**TASK BRIEF:**
Could the lines from the one containing "Screen dimensions: 462x535" through the end of the material below be returned exactly, with nothing else?

[[ TASK MATERIAL, beginning ]]

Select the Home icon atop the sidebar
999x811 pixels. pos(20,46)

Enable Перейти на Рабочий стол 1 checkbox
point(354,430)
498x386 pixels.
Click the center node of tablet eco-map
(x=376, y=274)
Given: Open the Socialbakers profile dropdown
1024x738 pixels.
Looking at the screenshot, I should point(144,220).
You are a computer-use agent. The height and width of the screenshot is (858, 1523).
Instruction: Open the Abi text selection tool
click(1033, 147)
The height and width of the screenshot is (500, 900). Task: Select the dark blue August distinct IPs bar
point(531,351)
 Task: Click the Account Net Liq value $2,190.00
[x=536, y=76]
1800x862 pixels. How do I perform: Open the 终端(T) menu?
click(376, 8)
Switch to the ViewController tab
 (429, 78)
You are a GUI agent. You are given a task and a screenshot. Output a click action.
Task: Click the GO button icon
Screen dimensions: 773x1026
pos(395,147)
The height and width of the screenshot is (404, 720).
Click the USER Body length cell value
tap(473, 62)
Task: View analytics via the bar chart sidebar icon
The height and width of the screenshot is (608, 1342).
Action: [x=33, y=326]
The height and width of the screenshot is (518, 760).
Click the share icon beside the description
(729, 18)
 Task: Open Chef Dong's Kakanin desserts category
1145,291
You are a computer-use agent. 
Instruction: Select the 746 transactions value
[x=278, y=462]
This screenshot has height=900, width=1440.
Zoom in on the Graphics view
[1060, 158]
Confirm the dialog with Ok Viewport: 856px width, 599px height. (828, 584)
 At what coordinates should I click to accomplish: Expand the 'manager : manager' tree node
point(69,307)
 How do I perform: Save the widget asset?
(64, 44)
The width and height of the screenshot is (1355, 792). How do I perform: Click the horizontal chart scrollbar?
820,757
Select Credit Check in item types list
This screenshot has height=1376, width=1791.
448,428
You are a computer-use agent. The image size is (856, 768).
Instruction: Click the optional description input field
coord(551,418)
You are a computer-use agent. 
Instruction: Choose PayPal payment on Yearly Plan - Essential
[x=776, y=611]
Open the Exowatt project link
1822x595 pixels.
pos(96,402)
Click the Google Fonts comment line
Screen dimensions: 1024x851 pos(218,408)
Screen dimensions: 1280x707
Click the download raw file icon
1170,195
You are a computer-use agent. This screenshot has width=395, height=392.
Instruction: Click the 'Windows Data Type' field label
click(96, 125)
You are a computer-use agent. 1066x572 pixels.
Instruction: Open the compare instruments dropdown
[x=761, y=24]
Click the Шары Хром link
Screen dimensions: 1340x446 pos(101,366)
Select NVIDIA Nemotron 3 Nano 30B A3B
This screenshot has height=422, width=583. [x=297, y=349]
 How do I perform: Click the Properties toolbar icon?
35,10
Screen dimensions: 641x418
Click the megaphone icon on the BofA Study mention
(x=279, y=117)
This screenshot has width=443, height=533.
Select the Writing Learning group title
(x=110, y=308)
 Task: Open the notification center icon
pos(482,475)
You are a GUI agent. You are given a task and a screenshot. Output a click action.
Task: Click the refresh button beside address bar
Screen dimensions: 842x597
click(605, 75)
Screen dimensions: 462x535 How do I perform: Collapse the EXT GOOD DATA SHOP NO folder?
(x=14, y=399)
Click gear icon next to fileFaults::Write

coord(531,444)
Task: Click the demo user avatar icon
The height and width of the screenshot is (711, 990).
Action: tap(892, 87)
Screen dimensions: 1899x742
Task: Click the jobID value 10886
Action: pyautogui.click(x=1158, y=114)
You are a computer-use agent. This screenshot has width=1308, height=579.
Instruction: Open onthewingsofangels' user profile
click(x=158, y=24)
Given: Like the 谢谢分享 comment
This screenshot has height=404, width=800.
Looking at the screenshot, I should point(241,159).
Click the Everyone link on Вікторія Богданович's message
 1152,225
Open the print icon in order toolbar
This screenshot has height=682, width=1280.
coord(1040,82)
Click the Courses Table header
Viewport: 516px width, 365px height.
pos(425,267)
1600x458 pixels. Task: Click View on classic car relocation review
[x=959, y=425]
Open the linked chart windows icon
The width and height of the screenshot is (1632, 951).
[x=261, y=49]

[[ TASK MATERIAL, end ]]

**SOLVED PROBLEM:**
Screen dimensions: 462x535 How do I perform: Collapse the EXT GOOD DATA SHOP NO folder?
(x=14, y=399)
Click gear icon next to fileFaults::Write

coord(531,444)
Task: Click the demo user avatar icon
The height and width of the screenshot is (711, 990).
Action: tap(892, 87)
Screen dimensions: 1899x742
Task: Click the jobID value 10886
Action: pyautogui.click(x=1158, y=114)
You are a computer-use agent. This screenshot has width=1308, height=579.
Instruction: Open onthewingsofangels' user profile
click(x=158, y=24)
Given: Like the 谢谢分享 comment
This screenshot has height=404, width=800.
Looking at the screenshot, I should point(241,159).
Click the Everyone link on Вікторія Богданович's message
 1152,225
Open the print icon in order toolbar
This screenshot has height=682, width=1280.
coord(1040,82)
Click the Courses Table header
Viewport: 516px width, 365px height.
pos(425,267)
1600x458 pixels. Task: Click View on classic car relocation review
[x=959, y=425]
Open the linked chart windows icon
The width and height of the screenshot is (1632, 951).
[x=261, y=49]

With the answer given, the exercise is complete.